What were those first few months like? How did you cope with the move?
I made an effort to meet people and participate in social activities. The first few months were tough, as they always are, but once I found my circle and plugged into my interests and hobbies, it was much easier. Also, I get to travel a lot throughout the U.S. and every state is like a different country.

There are many misconceptions about Americans. For instance, people in New York might make fun of Texans a bit (I came from Boston and now live in Texas!), but did you know that Houston was just named the most diverse city in the U.S.?
Wow. I had no idea. I was very open minded when I got here, but I still wasn’t sure if I would fit in, especially as an adult and not as a college student with a built-in support system. But now, when I’m in Europe, I actually sometimes miss the diverse environment of the U.S. It’s much more homogenous in European countries actually.

How did you prepare for your most recent move? Any tips for others?
It helped that I got to choose the city. My company had one office in Boston so I made sure I understood the cost of living and taxes. I read a lot of forums and researched the hell out of it. I asked myself, “Will it be safe to live there? Will I make friends? It is all families or can I meet people?”

My company helped me secure temporary housing before moving via a friend of someone who worked at the company. I rented an upstairs apartment in her home. I actually moved at the worst time — in January. I did this so that I got the full reality of Boston and saw it in the dead of winter.

I prepared for the visa process ahead of time, too, researching which would be best for me if I wanted to stay. I was prepared and brought what I needed from Ukraine like diplomas, what I need from the company and all the necessary paperwork.

Being a Successful Expat

What did you expect that actually did happen?
You cannot expect to love everything. You won’t agree with everything politically, for instance. It won’t be roses all the time. But with the majority of the people here, I share their values. Out of all of my relocations, this one fulfilled my expectations. I wasn’t disappointed.

What completely shocked the hell out of you?
A bill I received from an urgent care facility I went to one weekend, maybe a little.
But truthfully, nothing really shocked me. I did think the food here would be unhealthy, but that wasn’t true at all. You can find healthy food everywhere in this country, oftentimes much more healthy than in Europe.

How would you score that first year, from 1 to 10?
A seven because the winter was so harsh and I didn’t know anyone. I would just go to the office and go home.

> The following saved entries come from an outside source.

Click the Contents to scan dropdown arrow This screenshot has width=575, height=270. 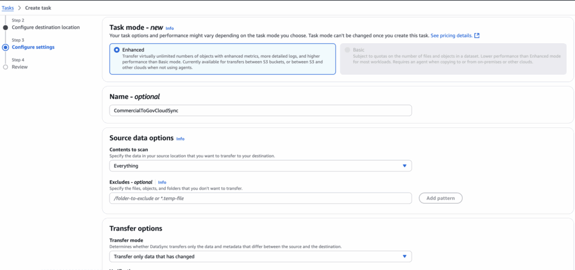[404, 166]
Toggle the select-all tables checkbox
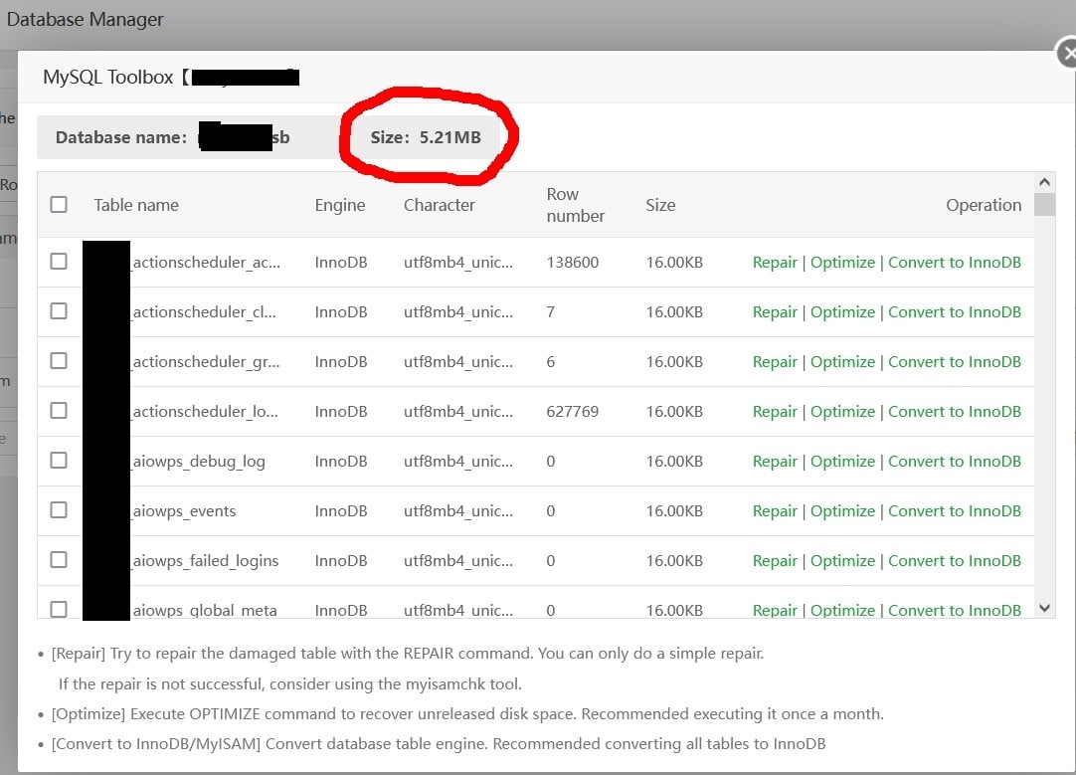The image size is (1076, 775). (x=59, y=205)
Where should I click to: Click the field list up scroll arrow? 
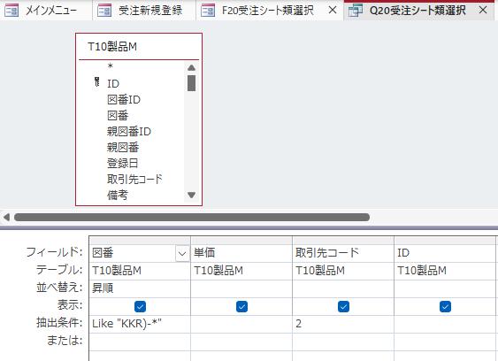click(x=191, y=67)
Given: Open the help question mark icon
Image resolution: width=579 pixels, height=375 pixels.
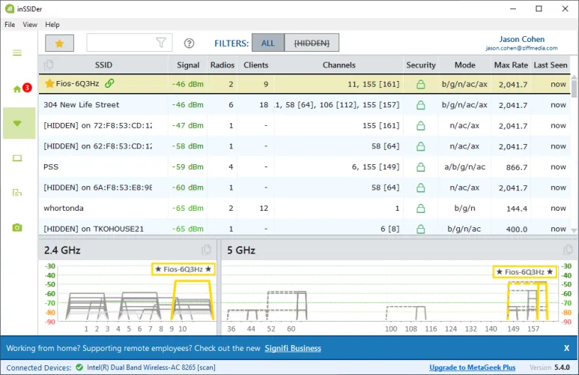Looking at the screenshot, I should [x=189, y=44].
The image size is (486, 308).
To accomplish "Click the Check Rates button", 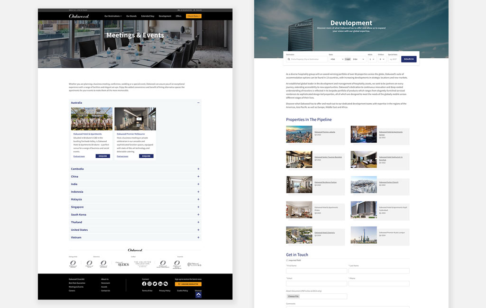I will pyautogui.click(x=193, y=16).
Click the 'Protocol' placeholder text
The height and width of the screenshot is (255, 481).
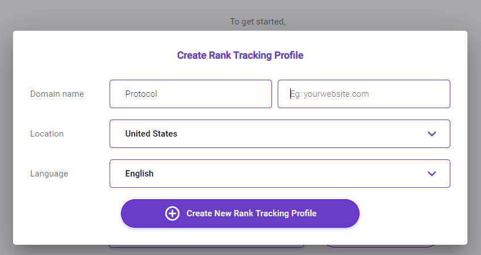tap(141, 94)
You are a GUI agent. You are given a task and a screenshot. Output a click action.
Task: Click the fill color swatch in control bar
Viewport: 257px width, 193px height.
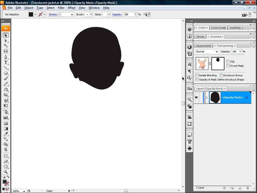tap(31, 15)
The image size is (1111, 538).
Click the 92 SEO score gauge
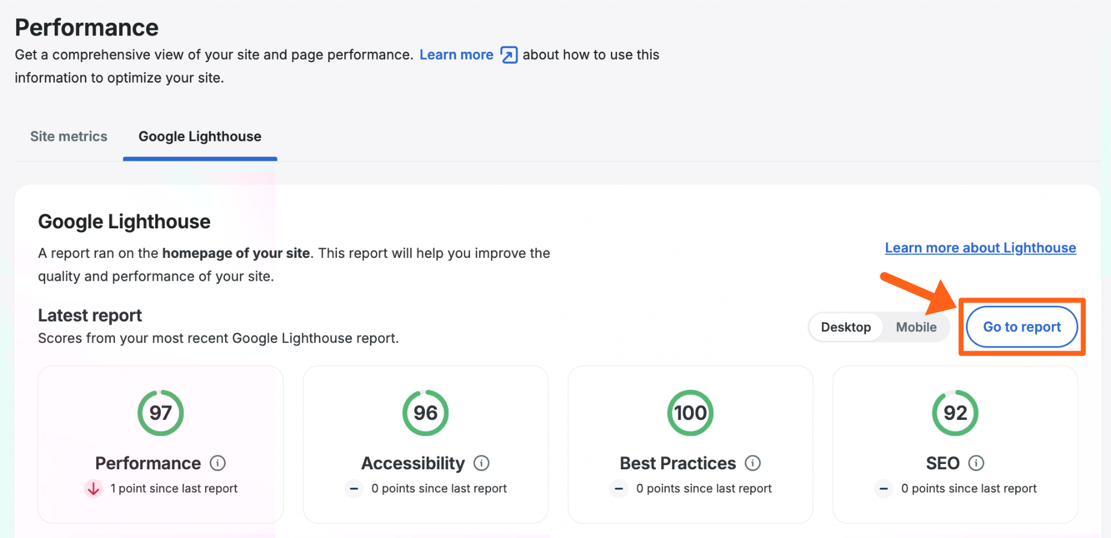tap(955, 413)
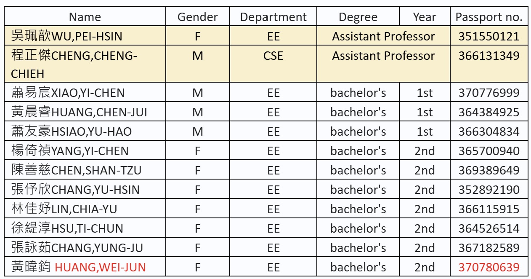Select the CHENG,CHENG-CHIEH name cell
The image size is (531, 279).
[x=85, y=64]
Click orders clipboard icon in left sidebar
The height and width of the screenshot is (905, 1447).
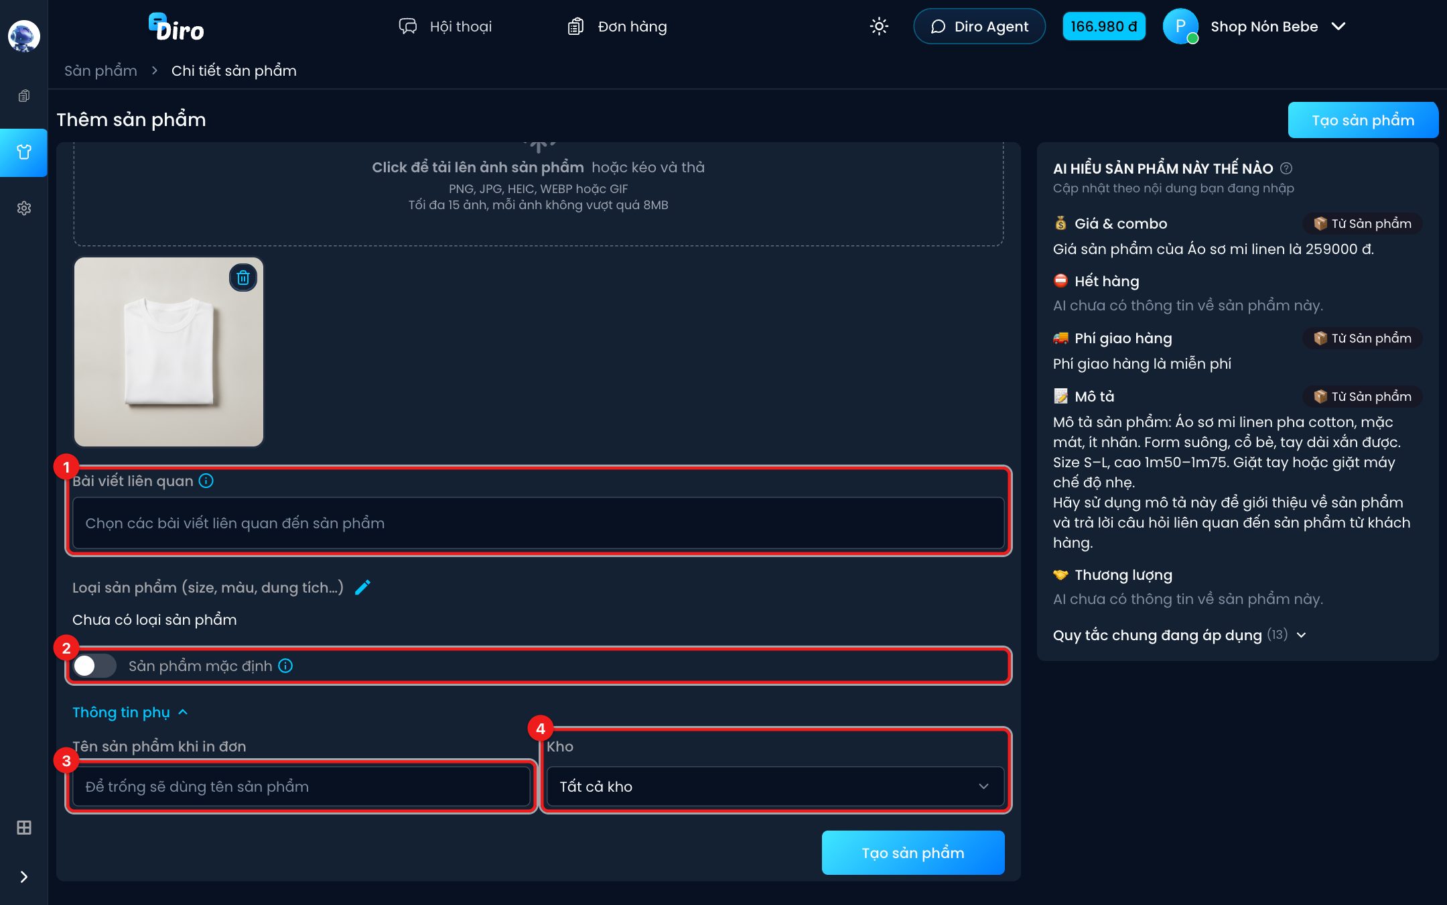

The city was dead, gloomy and grey. I wondered, “How long do I stay until I can tell myself that I can move back?” But then I also told myself not to judge too quickly. I had to go out and meet people and if I still hated it after a year, then maybe it wasn’t for me.

Around month nine, I started liking Boston. I started to take trips and explored and I got to celebrate all those holidays that I’ve never done before, like Thanksgiving. My colleagues were really nice, and invited me to Valentine’s dinners and Easter lunches. That was another thing, people were very welcoming.

What three top characteristics do you think are needed to be a successful, long-term expat?
Having an open mind, a curious nature and a constant willingness to learn.

And, finally, what role did language training play in the success of your moves?
A super important role! If you move to a new country and you don’t know the language or try, I think it naturally follows that you won’t like it there. You won’t really experience that country. If everyone speaks English around you, you might feel OK, but will you really experience that country and culture? The better I was with the language, the easier it was for me to enjoy the location. Even with English, I moved here to Boston when I was already fluent but now I understand American English much better than three years ago. And people come from different states and have different accents and colloquial words from their region and now I understand those much better, as well. You don’t have to be perfect in the language but you have to make an effort.